• DATASET:

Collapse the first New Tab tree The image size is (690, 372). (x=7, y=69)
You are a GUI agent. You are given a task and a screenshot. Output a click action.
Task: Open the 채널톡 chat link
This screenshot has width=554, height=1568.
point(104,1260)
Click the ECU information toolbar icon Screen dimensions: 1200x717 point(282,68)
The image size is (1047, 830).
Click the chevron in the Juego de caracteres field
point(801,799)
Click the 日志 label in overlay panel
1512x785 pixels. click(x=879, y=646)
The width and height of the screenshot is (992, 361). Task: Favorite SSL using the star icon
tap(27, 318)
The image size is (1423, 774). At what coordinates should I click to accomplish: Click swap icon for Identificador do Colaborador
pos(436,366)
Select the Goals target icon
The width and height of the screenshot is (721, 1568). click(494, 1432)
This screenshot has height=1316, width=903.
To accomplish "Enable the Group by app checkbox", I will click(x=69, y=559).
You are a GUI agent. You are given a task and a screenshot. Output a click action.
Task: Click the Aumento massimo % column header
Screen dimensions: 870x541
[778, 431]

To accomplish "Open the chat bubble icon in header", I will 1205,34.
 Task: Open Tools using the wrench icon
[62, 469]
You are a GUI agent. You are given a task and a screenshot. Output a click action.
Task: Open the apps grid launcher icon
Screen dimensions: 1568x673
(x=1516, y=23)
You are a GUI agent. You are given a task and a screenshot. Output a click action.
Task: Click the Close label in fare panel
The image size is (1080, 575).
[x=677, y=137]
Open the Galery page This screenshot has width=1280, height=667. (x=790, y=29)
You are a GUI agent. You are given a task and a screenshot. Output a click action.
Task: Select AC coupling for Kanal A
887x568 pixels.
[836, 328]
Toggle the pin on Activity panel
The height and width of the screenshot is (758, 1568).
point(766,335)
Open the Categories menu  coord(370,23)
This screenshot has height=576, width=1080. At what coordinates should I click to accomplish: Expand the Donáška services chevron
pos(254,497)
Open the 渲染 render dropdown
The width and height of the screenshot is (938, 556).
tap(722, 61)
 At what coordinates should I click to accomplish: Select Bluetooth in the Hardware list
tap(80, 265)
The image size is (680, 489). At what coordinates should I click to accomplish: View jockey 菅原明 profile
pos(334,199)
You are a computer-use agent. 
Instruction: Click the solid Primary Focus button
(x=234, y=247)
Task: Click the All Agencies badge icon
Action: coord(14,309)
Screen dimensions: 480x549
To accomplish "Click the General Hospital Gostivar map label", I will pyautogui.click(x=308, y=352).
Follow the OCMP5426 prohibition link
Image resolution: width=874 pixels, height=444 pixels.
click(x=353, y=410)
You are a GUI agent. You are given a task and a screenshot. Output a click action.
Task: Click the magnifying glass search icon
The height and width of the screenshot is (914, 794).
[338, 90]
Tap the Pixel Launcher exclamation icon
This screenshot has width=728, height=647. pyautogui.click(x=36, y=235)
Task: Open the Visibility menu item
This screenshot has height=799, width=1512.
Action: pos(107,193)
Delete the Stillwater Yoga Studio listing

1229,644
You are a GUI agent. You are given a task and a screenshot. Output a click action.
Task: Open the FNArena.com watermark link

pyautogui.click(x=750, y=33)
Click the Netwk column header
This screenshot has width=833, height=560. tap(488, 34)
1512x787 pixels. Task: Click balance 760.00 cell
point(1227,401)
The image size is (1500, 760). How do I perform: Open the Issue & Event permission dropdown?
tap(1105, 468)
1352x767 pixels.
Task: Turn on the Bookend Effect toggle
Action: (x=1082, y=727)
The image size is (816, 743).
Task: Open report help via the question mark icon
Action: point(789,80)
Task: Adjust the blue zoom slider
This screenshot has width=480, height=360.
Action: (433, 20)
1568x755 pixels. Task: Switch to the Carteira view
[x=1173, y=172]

• PROBLEM:
Send back the whole listing above exactly, please.

• YOUR SOLUTION:
Collapse the first New Tab tree The image size is (690, 372). (x=7, y=69)
You are a GUI agent. You are given a task and a screenshot. Output a click action.
Task: Open the 채널톡 chat link
This screenshot has width=554, height=1568.
point(104,1260)
Click the ECU information toolbar icon Screen dimensions: 1200x717 point(282,68)
The image size is (1047, 830).
Click the chevron in the Juego de caracteres field
point(801,799)
Click the 日志 label in overlay panel
1512x785 pixels. click(x=879, y=646)
The width and height of the screenshot is (992, 361). Task: Favorite SSL using the star icon
tap(27, 318)
The image size is (1423, 774). At what coordinates should I click to accomplish: Click swap icon for Identificador do Colaborador
pos(436,366)
Select the Goals target icon
The width and height of the screenshot is (721, 1568). click(494, 1432)
This screenshot has height=1316, width=903.
To accomplish "Enable the Group by app checkbox", I will click(x=69, y=559).
You are a GUI agent. You are given a task and a screenshot. Output a click action.
Task: Click the Aumento massimo % column header
Screen dimensions: 870x541
[778, 431]

To accomplish "Open the chat bubble icon in header", I will 1205,34.
 Task: Open Tools using the wrench icon
[62, 469]
You are a GUI agent. You are given a task and a screenshot. Output a click action.
Task: Open the apps grid launcher icon
Screen dimensions: 1568x673
(x=1516, y=23)
You are a GUI agent. You are given a task and a screenshot. Output a click action.
Task: Click the Close label in fare panel
The image size is (1080, 575).
[x=677, y=137]
Open the Galery page This screenshot has width=1280, height=667. (x=790, y=29)
You are a GUI agent. You are given a task and a screenshot. Output a click action.
Task: Select AC coupling for Kanal A
887x568 pixels.
[836, 328]
Toggle the pin on Activity panel
The height and width of the screenshot is (758, 1568).
point(766,335)
Open the Categories menu  coord(370,23)
This screenshot has height=576, width=1080. At what coordinates should I click to accomplish: Expand the Donáška services chevron
pos(254,497)
Open the 渲染 render dropdown
The width and height of the screenshot is (938, 556).
tap(722, 61)
 At what coordinates should I click to accomplish: Select Bluetooth in the Hardware list
tap(80, 265)
The image size is (680, 489). At what coordinates should I click to accomplish: View jockey 菅原明 profile
pos(334,199)
You are a computer-use agent. 
Instruction: Click the solid Primary Focus button
(x=234, y=247)
Task: Click the All Agencies badge icon
Action: coord(14,309)
Screen dimensions: 480x549
To accomplish "Click the General Hospital Gostivar map label", I will pyautogui.click(x=308, y=352).
Follow the OCMP5426 prohibition link
Image resolution: width=874 pixels, height=444 pixels.
click(x=353, y=410)
You are a GUI agent. You are given a task and a screenshot. Output a click action.
Task: Click the magnifying glass search icon
The height and width of the screenshot is (914, 794).
[338, 90]
Tap the Pixel Launcher exclamation icon
This screenshot has width=728, height=647. pyautogui.click(x=36, y=235)
Task: Open the Visibility menu item
This screenshot has height=799, width=1512.
Action: pos(107,193)
Delete the Stillwater Yoga Studio listing

1229,644
You are a GUI agent. You are given a task and a screenshot. Output a click action.
Task: Open the FNArena.com watermark link

pyautogui.click(x=750, y=33)
Click the Netwk column header
This screenshot has width=833, height=560. tap(488, 34)
1512x787 pixels. Task: Click balance 760.00 cell
point(1227,401)
The image size is (1500, 760). How do I perform: Open the Issue & Event permission dropdown?
tap(1105, 468)
1352x767 pixels.
Task: Turn on the Bookend Effect toggle
Action: (x=1082, y=727)
The image size is (816, 743).
Task: Open report help via the question mark icon
Action: point(789,80)
Task: Adjust the blue zoom slider
This screenshot has width=480, height=360.
Action: (433, 20)
1568x755 pixels. Task: Switch to the Carteira view
[x=1173, y=172]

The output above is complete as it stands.